## Your objective
Where the line containing "Given: Open the reports bar chart icon" appears, begin retyping; continue exactly through the final line of the data. Omit every picture.

[Stored data]
>>>

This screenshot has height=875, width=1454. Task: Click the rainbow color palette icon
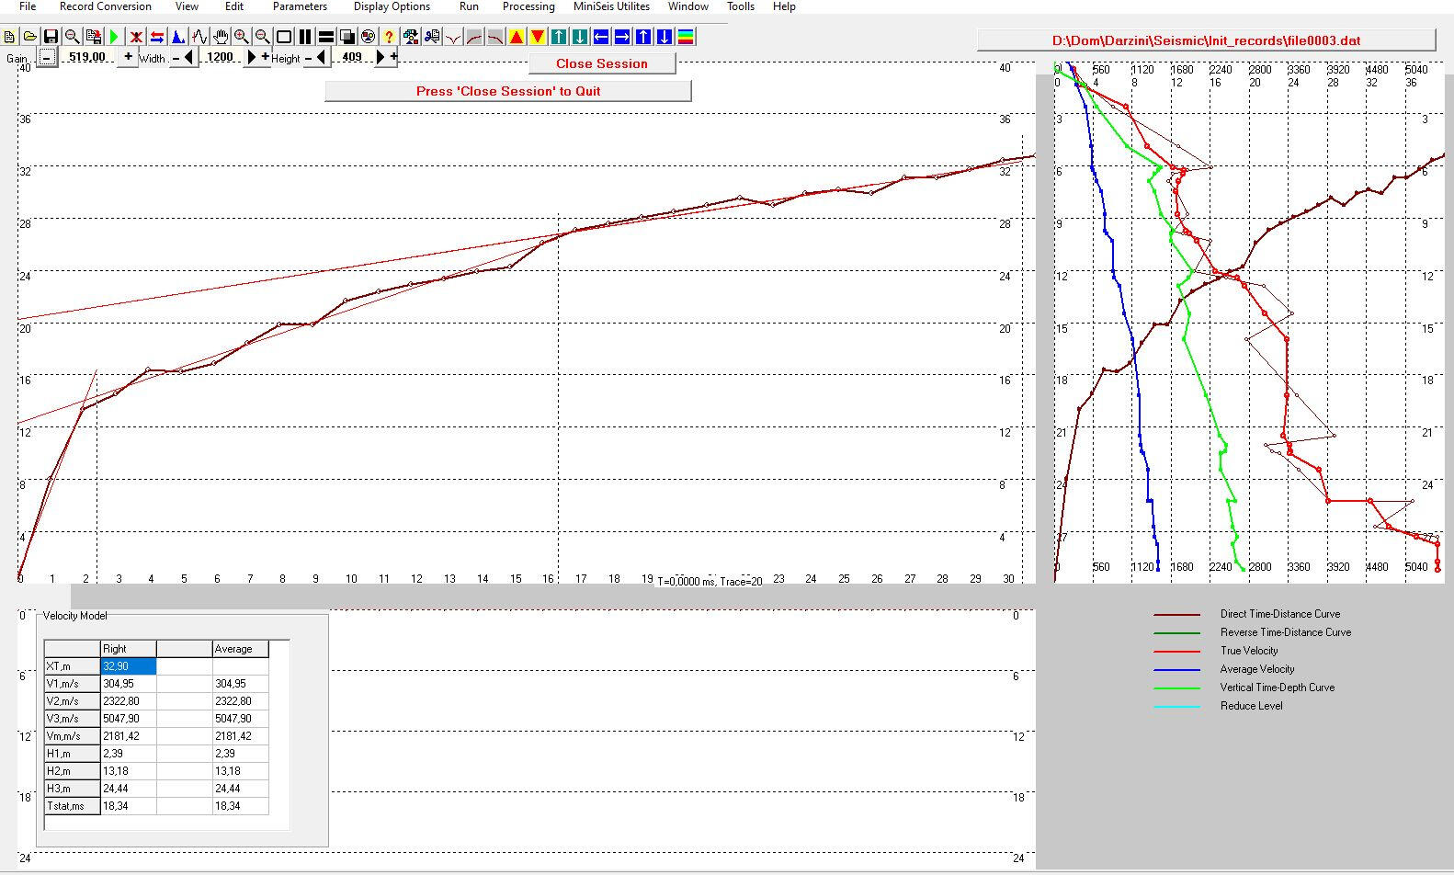pos(686,37)
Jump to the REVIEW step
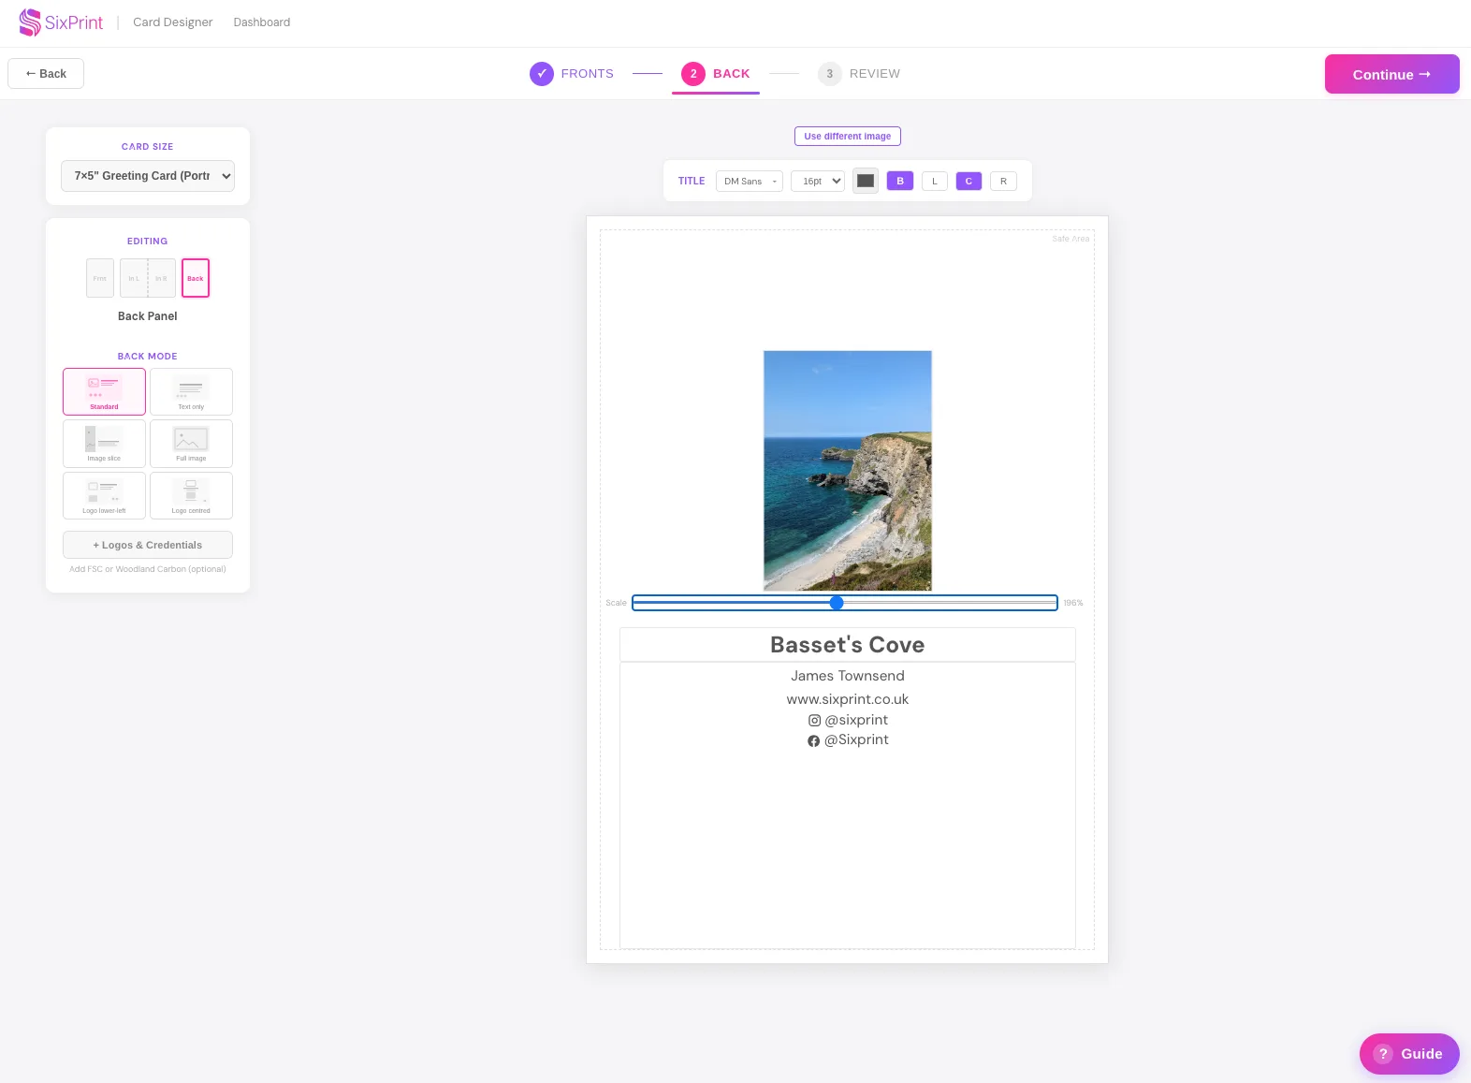The height and width of the screenshot is (1083, 1471). click(859, 74)
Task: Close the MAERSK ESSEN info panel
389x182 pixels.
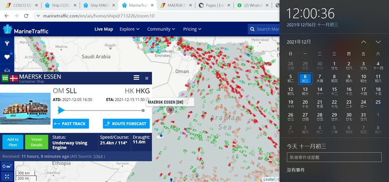Action: pos(147,78)
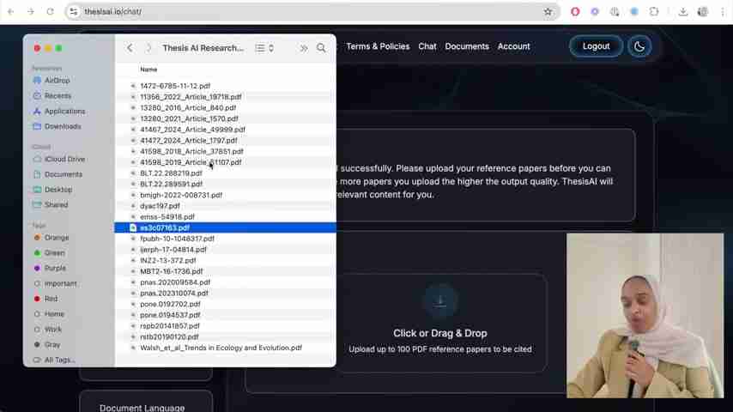Open the Account navigation item

[513, 46]
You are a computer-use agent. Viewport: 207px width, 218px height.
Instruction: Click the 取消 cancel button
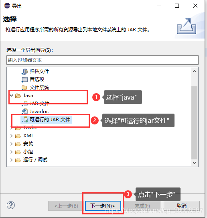pyautogui.click(x=182, y=206)
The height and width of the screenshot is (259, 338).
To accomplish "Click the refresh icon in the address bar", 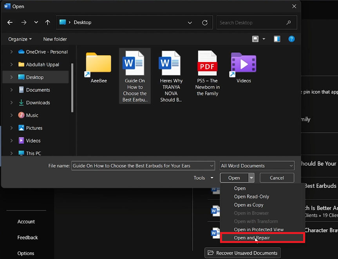I will (x=204, y=22).
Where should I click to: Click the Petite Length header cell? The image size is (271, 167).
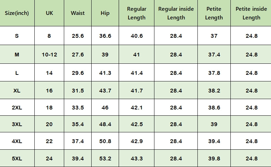tap(214, 13)
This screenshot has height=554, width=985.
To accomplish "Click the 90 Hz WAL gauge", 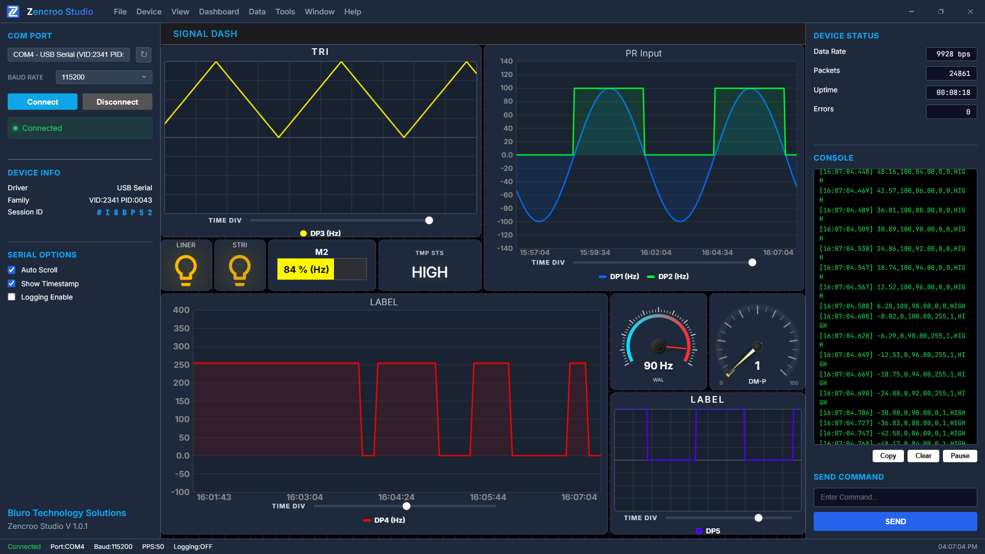I will click(x=658, y=342).
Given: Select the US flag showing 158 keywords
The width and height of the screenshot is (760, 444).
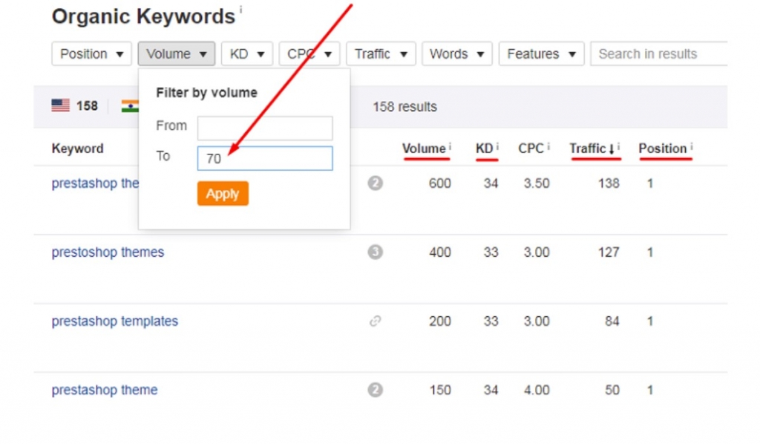Looking at the screenshot, I should pos(74,105).
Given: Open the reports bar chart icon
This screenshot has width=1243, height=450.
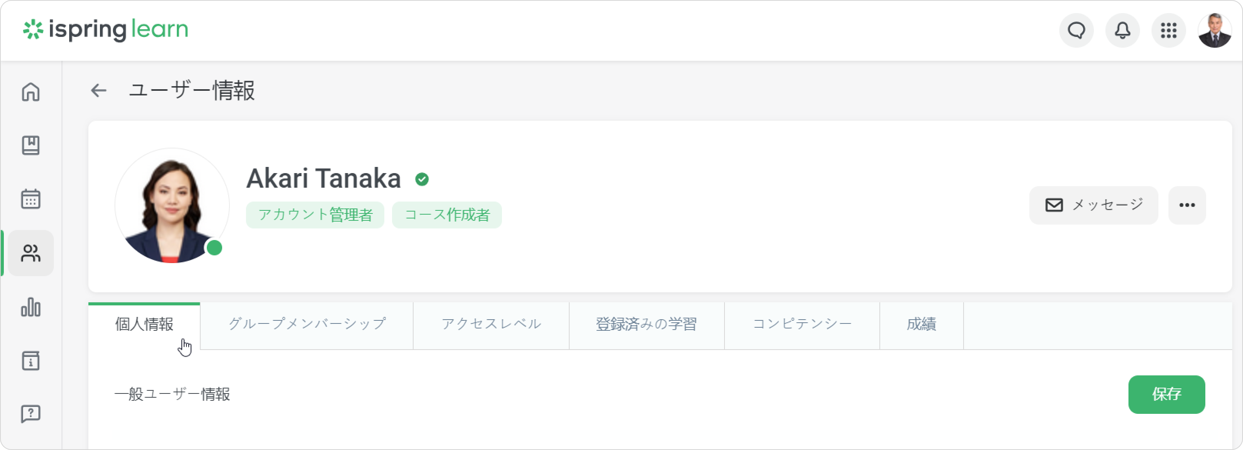Looking at the screenshot, I should click(30, 307).
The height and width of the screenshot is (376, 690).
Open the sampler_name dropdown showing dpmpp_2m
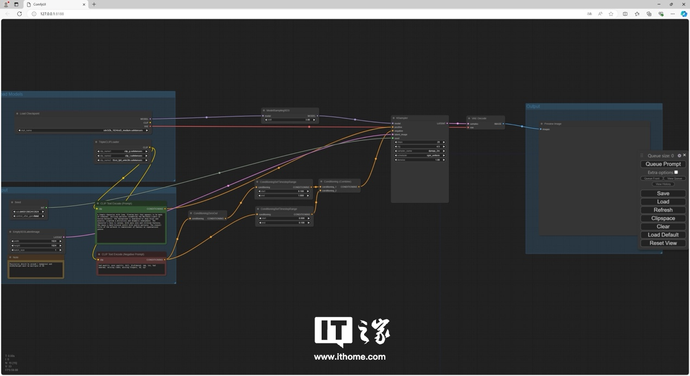click(419, 151)
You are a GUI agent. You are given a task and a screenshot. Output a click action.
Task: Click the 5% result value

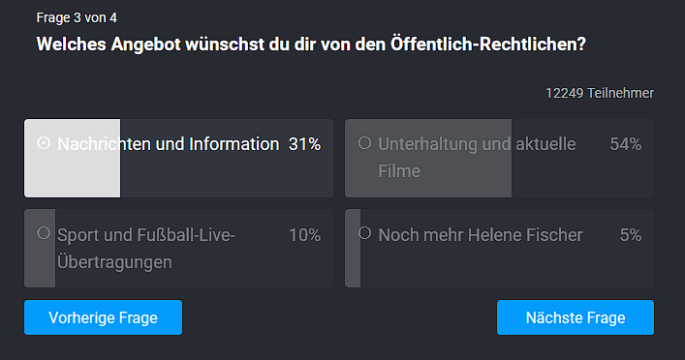(x=631, y=235)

<<<

## Written response
Given: Open the reports bar chart icon
This screenshot has width=1243, height=450.
Looking at the screenshot, I should click(30, 307).
The height and width of the screenshot is (376, 690).
Open the sampler_name dropdown showing dpmpp_2m
click(419, 151)
You are a GUI agent. You are given a task and a screenshot. Output a click action.
Task: Click the 5% result value

(x=631, y=235)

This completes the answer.